Review – Evil Inside
Despite not even being a full-fledged game, one could say that Hideo Kojima’s P.T. was the single most influential horror game of the previous generation of gaming, as well as recent memory in general. It’s arguably more important to the industry than one of its main sources of inspiration, the Amnesia games. Its sudden cancellation has inspired many studios to come up with spiritual successors to try to recapture its magic. Evil Inside is one of these games. Let’s see if it succeeded at what it tried to do.
The short answer? No. The long answer? This game tries way too hard to be scary and obtuse, and it fails miserably in every single conceivable level. The basic premise is simple and it’s something we’ve seen countless times: you wake up in a house, horrible things have happened, and you’ve got to pieces everything together in order to solve a mystery. You’ll need to go through multiple time loops and gather pieces of an Ouija board. It’s not a bad setup per se, but Evil Inside fails mostly in its execution.
I’m fine with games trying to recapture the magic behind P.T.‘s simple yet engaging premise. However, you need to add something else to spice things up, to create an identity of your own. This is how Visage succeeded: it expanded beyond the reaches of a single hallway, forcing you to explore an entire house, twisting your sense of direction and playing with your expectations in brilliant ways.
Evil Inside on the other hand, sticks very firmly to the original format set up by P.T., but here’s the catch: that game was a demo. It wasn’t supposed to fully indicate what Silent Hills was going to be. Evil Inside just focuses way too much on just being P.T., barely doing anything different with the formula and never trying to be its own thing.
The game will force you to walk constantly through a single hallway. Each and every time you complete a loop, it will transition to a new one, with brand new scares and puzzles to tackle. It’s pretty straightforward, being barely more than an hour long. It’s also ridiculously easy, as all of its puzzles are stupidly simple to solve and there are no real threats that can actually kill you.

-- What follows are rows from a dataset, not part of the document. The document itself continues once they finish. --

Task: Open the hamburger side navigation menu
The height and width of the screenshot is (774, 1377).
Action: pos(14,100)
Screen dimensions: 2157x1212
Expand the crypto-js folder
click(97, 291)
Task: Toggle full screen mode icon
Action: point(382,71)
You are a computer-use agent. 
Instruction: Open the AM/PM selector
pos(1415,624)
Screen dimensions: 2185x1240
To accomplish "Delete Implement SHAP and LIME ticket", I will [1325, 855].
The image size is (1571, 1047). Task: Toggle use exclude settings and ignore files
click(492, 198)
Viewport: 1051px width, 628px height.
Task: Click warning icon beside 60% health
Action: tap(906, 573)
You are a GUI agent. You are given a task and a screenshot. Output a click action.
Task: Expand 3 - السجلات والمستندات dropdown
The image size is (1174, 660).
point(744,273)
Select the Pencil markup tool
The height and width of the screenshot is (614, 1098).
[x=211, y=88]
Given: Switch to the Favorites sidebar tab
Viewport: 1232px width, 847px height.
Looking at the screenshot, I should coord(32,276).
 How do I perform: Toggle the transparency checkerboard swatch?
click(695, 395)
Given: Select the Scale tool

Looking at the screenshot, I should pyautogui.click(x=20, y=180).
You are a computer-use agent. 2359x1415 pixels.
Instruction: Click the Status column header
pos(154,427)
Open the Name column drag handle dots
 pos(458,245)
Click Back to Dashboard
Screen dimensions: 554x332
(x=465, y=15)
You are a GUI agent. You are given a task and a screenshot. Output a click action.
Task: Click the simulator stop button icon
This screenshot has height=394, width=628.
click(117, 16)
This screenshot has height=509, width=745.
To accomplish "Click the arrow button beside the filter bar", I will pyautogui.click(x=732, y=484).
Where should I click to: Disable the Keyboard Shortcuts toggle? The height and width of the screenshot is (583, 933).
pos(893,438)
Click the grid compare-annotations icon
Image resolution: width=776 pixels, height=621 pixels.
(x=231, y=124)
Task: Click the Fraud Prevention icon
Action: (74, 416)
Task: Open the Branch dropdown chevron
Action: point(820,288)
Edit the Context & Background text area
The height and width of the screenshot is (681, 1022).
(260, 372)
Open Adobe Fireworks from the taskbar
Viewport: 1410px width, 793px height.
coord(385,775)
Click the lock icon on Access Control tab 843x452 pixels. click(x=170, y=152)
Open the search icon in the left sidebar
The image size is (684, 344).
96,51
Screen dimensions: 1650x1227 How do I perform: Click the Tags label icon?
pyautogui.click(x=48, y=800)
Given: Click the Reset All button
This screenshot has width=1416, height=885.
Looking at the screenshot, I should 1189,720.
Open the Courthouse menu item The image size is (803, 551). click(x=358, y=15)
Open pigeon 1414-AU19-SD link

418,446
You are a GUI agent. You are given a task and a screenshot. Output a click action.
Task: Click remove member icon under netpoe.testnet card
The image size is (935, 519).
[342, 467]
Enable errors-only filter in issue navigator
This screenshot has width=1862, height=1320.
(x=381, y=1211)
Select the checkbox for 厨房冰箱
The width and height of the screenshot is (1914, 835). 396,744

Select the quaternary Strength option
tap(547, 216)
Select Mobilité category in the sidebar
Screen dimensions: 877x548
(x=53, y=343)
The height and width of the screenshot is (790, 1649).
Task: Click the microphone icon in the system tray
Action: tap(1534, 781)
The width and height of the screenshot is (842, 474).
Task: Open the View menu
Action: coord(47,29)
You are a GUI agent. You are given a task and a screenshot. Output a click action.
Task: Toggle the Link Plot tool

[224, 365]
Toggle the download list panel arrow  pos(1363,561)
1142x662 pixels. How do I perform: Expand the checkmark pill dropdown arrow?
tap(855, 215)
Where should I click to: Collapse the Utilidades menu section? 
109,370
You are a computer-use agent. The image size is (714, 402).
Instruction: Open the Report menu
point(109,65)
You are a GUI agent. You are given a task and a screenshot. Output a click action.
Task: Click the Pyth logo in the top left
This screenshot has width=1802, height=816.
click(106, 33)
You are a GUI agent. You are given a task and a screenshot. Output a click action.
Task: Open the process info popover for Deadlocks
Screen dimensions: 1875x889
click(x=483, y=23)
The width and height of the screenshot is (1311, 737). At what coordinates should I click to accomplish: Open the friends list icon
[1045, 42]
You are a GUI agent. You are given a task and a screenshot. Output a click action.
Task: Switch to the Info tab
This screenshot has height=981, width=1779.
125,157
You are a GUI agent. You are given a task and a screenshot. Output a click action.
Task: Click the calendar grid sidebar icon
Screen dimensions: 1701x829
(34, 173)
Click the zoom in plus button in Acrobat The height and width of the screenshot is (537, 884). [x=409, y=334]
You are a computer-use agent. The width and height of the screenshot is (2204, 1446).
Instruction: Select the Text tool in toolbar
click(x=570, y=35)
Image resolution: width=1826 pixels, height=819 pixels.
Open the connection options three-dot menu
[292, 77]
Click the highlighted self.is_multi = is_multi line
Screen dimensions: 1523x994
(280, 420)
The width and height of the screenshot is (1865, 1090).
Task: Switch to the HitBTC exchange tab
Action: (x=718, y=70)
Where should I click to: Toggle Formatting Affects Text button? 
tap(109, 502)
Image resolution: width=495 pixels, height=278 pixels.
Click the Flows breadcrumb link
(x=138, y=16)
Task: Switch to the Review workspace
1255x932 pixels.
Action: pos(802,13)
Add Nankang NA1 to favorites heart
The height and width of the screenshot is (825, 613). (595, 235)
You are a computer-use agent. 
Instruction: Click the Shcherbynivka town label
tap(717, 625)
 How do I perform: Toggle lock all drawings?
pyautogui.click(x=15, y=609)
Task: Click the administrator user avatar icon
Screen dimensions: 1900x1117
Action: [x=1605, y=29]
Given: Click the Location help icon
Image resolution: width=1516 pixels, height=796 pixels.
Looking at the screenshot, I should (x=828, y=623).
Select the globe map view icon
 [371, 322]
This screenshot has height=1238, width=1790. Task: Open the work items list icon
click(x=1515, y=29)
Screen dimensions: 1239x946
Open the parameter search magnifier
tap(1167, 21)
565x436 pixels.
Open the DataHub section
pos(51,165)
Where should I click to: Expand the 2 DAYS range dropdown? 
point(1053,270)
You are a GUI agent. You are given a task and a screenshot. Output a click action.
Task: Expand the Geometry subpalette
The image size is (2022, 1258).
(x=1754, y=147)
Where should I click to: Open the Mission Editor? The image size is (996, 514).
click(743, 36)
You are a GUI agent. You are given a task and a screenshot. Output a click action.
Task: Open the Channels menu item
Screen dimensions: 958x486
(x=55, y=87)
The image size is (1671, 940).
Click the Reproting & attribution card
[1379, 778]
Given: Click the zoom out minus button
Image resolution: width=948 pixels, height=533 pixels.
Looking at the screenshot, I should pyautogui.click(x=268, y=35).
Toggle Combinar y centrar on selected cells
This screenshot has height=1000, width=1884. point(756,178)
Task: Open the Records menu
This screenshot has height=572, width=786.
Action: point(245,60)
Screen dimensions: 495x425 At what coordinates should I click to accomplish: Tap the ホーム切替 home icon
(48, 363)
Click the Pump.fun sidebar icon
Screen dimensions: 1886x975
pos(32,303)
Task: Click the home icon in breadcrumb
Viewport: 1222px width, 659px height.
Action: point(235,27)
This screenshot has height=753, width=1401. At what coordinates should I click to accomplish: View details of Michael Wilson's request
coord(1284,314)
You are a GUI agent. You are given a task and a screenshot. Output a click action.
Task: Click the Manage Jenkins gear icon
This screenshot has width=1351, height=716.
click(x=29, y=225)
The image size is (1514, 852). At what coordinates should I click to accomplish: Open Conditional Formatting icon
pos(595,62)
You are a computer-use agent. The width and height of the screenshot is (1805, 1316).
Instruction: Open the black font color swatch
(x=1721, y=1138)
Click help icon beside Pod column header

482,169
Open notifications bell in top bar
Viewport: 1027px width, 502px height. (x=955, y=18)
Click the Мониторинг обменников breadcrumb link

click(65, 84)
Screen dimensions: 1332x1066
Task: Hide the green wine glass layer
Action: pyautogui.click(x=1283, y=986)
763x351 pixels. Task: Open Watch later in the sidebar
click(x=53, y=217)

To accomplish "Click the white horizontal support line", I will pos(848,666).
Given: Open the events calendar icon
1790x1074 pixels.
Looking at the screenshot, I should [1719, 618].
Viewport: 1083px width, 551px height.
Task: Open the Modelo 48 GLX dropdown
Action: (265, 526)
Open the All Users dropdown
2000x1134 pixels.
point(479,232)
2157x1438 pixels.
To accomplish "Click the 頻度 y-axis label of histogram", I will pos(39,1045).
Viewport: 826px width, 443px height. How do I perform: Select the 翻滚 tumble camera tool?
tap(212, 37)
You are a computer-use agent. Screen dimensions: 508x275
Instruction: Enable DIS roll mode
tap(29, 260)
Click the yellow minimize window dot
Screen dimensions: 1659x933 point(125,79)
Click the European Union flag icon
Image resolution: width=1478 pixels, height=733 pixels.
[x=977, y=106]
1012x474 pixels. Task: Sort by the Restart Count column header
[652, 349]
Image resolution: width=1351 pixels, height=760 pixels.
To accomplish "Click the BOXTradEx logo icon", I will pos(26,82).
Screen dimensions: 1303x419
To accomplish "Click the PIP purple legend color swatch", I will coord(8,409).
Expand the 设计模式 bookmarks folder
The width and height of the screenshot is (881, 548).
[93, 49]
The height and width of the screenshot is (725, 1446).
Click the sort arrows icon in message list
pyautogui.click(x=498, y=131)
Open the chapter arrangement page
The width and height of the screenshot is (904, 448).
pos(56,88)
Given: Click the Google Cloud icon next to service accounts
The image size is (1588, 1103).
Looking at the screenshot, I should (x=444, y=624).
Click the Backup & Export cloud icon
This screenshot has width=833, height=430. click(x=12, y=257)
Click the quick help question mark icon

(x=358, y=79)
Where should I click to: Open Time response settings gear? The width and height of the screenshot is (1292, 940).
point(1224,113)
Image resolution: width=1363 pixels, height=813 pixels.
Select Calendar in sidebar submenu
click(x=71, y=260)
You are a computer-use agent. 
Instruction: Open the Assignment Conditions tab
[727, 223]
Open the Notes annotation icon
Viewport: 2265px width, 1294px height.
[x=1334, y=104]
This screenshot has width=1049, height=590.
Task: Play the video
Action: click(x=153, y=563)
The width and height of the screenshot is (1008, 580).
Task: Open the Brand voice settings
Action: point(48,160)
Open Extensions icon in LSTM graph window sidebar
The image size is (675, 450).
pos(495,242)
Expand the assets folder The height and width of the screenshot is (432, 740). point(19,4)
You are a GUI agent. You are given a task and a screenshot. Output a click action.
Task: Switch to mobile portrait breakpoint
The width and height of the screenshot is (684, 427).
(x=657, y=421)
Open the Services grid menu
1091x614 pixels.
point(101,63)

The vast majority of its “scary moments” (if you can even call them that) are predictable jumpscares that almost never land. They are mostly comprised of loud noises and an object quickly popping up onscreen. This happens ad nauseum every few minutes. The game doesn’t give itself enough time to properly build up enough tension for a scare. As a result, there’s no atmosphere in here. It just throws loud noises at you, hoping that at least one of them sticks the landing. Evil Inside is also very disappointing when it comes to its visuals. The aforementioned lack of atmosphere can be seen in the uninspired design of the hallway, featuring unimpressive textural work and an overall lack of environmental detail.
Evil Inside is yet another failed attempt to recapture the brilliance of P.T. in a “full game” format, but it ends up missing the mark in every single way you could possibly imagine. This isn’t scary at all; it’s just boring, uninteresting, and most importantly, annoying, mostly due to the overabundance of loud noises and jump scares. There are much better P.T.-inspired horror games out there, so don’t waste your time with this one.
Considering the very small scope of Evil Inside‘s single hallway, the game ends up being disappointingly ugly.
It copies the gameplay loop from P.T., but it adds an extra dose of dullness, boredom, and repetitiveness.
Sound is an absolutely critical part of a good horror experience. Loud noises make for constantly annoying cheap jumpscares. Sometimes, less is more.
Fun Factor: 1.0
A horror game should be tense, terrifying, and gripping. Evil Inside just isn’t any of these.
Final Verdict: 2.0
Evil Inside is available now on PS4, Xbox One, PC, and Nintendo Switch.
Reviewed on Xbox One X.
A copy of Evil Inside was provided by the publisher.